Seems I had misused volatile. I removed ‘volatile’ from the function argument on test_0 and it prevented the spill through the stack.
I added volatile because I was trying to avoid the compiler optimising away the call to test_0 (as it has no side effects) but it appeared that volatile was unnecessary and was a misuse of volatile (intended to indicate storage may change outside of the control of the compiler). However it is an interesting case… as a register arguments don’t have storage.
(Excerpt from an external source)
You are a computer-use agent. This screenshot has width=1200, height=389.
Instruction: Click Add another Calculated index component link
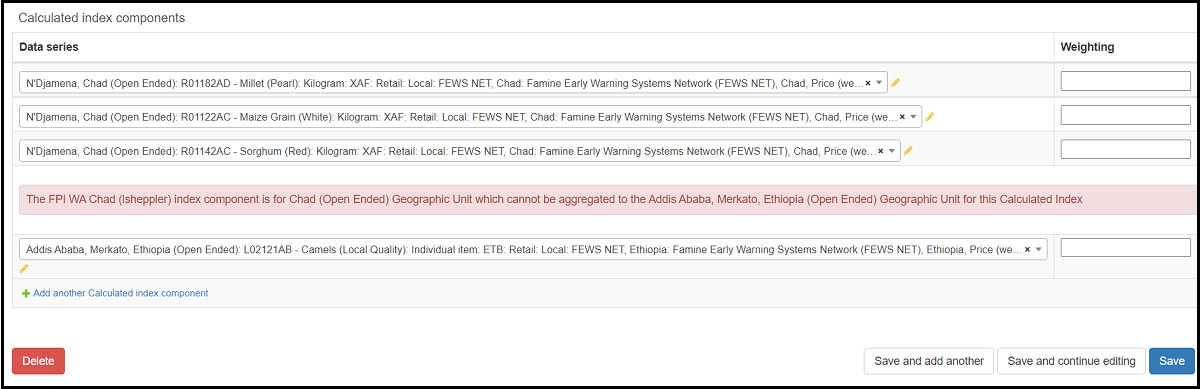[x=121, y=293]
GCC, Clang folk, any ideas on why there is a stack spill for a volatile register argument passed in esi? Does volatile force the argument to have storage allocated on the stack? Is this a corner case in the C standard? This argument in the x86_64 calling convention only has a register, so technically it can’t change outside the control of the C "virtual machine” so volatile has a vague meaning here. This seems to be a case of interpreting the C standard in such a was as to make sure that a volatile argument “can be changed” outside the control of the C "virtual machine” by explicitly giving it a storage location on the stack. I think volatile scalar arguments are a special case and that the volatile type label shouldn’t widen the scope beyond the register unless it actually *needs* storage to spill. This is not a volatile stack scoped variable unless the C standard interprets ABI register parameters as actually having ‘storage’ so this is questionable… Maybe I should have gotten a warning… or the volatile type qualifier on a scalar register argument should have been ignored…
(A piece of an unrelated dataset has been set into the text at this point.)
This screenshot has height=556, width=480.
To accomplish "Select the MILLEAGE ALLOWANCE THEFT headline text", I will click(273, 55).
volatile for scalar function arguments seems to mean: “make this volatile and subject to change outside of the compiler” rather than being a qualifier for its storage (which is a register).
# gcc
test_0:
mov DWORD PTR [rsp-4], esi
mov ecx, DWORD PTR [rsp-4]
mov eax, edi
cdq
idiv ecx
mov eax, edx
ret
# clang
test_0:
mov dword ptr [rsp - 4], esi
xor edx, edx
mov eax, edi
div dword ptr [rsp - 4]
mov eax, edx
ret
/* Test program compiled on x86_64 with: cc -O3 -fomit-frame-pointer -masm=intel -S test.c -o test.S */
#include <stdio.h>
#include <limits.h>
static const int p = 8191;
static const int s = 13;
int __attribute__ ((noinline)) test_0(unsigned int k, volatile int p)
{
return k % p;
}
int __attribute__ ((noinline)) test_1(unsigned int k)
{
return k % p;
}
int __attribute__ ((noinline)) test_2(unsigned int k)
{
int i = (k&p) + (k>>s);
i = (i&p) + (i>>s);
if (i>=p) i -= p;
return i;
}
int main()
{
test_0(1, 8191); /* control */
for (int i = INT_MIN; i < INT_MAX; i++) {
int r1 = test_1(i), r2 = test_2(i);
if (r1 != r2) printf("%d %d %d\n", i, r1, r2);
}
}